(Data records Opens)
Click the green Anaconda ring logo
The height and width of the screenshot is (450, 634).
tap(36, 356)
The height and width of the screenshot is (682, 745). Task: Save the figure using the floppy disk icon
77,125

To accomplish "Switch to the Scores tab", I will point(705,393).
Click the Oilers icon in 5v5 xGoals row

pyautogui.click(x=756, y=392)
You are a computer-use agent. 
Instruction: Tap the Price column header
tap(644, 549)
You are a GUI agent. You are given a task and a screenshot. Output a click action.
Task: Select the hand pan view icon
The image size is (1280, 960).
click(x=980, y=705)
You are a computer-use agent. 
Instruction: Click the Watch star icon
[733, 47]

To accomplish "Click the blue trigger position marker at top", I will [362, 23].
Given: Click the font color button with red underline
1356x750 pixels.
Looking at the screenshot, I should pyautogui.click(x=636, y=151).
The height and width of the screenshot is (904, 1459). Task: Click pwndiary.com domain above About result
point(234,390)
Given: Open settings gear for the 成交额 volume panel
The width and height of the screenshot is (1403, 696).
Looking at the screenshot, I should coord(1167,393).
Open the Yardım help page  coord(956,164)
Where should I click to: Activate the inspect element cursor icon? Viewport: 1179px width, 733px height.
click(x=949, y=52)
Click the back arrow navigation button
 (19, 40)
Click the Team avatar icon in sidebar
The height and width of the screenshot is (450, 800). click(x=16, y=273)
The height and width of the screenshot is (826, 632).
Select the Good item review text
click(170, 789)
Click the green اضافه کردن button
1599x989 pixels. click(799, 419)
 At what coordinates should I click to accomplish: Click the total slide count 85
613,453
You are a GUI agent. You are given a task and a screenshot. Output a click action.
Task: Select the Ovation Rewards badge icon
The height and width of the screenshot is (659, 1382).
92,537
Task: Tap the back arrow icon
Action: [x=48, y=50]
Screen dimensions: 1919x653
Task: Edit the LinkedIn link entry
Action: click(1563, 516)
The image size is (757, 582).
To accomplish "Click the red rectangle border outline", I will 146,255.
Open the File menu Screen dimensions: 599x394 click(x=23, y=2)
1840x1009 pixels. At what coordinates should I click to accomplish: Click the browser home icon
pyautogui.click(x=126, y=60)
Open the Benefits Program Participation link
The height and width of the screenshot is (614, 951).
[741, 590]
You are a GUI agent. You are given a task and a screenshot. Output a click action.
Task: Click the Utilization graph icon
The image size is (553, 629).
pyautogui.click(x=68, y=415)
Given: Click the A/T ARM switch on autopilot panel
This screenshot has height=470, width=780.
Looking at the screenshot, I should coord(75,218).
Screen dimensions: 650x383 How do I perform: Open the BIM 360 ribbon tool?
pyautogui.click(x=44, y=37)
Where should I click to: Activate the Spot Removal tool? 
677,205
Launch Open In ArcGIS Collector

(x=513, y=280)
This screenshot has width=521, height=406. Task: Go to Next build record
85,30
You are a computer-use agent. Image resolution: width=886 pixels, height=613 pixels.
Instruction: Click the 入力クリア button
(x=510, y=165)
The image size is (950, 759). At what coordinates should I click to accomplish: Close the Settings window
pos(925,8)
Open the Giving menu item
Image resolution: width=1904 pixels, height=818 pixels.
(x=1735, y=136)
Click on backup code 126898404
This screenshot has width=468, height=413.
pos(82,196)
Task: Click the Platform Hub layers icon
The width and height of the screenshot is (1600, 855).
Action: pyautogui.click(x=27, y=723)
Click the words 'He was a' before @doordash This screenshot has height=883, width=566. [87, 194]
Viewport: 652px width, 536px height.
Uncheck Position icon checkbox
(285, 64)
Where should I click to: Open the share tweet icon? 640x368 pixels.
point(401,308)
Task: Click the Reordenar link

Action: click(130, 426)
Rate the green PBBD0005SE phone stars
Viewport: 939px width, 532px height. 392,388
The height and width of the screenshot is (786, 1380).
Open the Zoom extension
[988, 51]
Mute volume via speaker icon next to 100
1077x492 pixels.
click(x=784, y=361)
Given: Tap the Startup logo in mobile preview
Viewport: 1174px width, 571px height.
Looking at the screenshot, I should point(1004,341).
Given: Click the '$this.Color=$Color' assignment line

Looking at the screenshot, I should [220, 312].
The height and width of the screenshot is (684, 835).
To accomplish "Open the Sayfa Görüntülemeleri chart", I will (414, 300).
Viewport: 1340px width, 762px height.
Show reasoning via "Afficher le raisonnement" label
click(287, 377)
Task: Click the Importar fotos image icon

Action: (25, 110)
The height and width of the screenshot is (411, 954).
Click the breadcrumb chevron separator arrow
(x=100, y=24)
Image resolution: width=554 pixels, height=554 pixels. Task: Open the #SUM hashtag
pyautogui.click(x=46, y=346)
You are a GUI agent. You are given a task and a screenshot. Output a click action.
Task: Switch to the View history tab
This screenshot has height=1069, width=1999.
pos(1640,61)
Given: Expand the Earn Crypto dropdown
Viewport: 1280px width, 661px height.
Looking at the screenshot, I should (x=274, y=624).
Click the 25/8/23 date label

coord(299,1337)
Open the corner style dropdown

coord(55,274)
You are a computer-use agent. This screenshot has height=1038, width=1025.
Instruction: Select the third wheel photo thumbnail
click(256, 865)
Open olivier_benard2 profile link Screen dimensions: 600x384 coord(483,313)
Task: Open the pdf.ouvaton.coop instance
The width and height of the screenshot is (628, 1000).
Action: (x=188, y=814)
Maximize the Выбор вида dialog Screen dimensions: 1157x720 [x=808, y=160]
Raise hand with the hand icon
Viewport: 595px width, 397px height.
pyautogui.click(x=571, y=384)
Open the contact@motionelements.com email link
(Data records Closes)
Problem details: Where a line in the listing above includes the string "logo", copy that line.

Solution to this task:
Click the green Anaconda ring logo
Given: Tap the Startup logo in mobile preview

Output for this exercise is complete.